Carling, P.A. and Jonathan, P. and Su, T.
(2022)
*Fitting limit lines (envelope curves) to spreads of geoenvironmental data.*
Progress in Physical Geography, 46 (2).
pp. 272-290.
ISSN 0309-1333

## Abstract

Geoscientists frequently are interested in defining the overall trend in x-y data clouds using techniques such as least-squares regression. Yet often the sample data exhibits considerable spread of y-values for given x-values, which is itself of interest. In some cases, the data may exhibit a distinct visual upper (or lower) ‘limit’ to a broad spread of y-values for a given x-value, defined by a marked reduction in concentration of y-values. As a function of x-value, the locus of this ‘limit’ defines a ‘limit line’, with no (or few) points lying above (or below) it. Despite numerous examples of such situations in geoscience, there has been little consideration within the general geoenvironmental literature of methods used to define limit lines (sometimes termed ‘envelope curves’ when they enclose all data of interest). In this work, methods to fit limit lines are reviewed.
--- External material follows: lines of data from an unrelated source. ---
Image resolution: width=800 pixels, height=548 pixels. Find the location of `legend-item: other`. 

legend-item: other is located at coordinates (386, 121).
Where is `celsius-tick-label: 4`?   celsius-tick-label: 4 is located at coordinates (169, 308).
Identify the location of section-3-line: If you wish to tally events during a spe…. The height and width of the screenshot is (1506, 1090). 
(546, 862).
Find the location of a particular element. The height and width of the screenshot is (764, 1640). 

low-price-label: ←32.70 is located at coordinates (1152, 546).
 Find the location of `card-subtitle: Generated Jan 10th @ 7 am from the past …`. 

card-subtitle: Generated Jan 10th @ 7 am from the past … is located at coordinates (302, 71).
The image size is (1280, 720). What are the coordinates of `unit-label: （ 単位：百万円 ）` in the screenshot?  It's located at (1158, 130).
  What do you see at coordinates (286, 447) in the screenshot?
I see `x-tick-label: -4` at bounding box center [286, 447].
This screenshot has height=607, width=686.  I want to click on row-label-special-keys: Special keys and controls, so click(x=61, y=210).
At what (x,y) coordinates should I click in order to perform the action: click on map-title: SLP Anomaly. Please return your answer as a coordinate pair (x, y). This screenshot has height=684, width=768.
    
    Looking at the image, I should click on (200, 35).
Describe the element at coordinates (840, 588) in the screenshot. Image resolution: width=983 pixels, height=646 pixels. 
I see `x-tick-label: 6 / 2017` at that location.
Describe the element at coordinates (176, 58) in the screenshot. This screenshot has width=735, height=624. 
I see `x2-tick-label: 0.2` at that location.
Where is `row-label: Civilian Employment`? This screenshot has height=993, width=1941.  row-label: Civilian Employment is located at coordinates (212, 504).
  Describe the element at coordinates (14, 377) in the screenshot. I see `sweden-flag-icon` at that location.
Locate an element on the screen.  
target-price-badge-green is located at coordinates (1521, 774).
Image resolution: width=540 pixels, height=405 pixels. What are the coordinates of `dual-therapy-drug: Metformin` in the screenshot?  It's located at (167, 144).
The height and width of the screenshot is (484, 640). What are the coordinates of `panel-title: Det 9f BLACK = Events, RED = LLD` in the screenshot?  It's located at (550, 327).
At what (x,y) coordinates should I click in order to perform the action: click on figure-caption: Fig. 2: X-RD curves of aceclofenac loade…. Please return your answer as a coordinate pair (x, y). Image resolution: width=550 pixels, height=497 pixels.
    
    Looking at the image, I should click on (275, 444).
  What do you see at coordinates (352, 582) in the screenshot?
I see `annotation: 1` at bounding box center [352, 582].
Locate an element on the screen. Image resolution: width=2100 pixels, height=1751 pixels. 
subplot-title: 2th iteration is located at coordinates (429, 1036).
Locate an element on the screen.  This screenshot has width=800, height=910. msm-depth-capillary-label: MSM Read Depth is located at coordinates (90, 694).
Many commonly applied methods are ad-hoc and statistically not well founded, often because the data sample available is small and noisy. Other methods are considered which correspond to specific statistical models offering more objective and reproducible estimation. The strengths and weaknesses of methods are considered by application to real geoscience data sets. Wider adoption of statistical models would enhance confidence in the utility of fitted limits and promote statistical developments in limit fitting methodologies which are likely to be transformative in the interpretation of limits. Supplements, a spreadsheet and references to software are provided for ready application by geoscientists.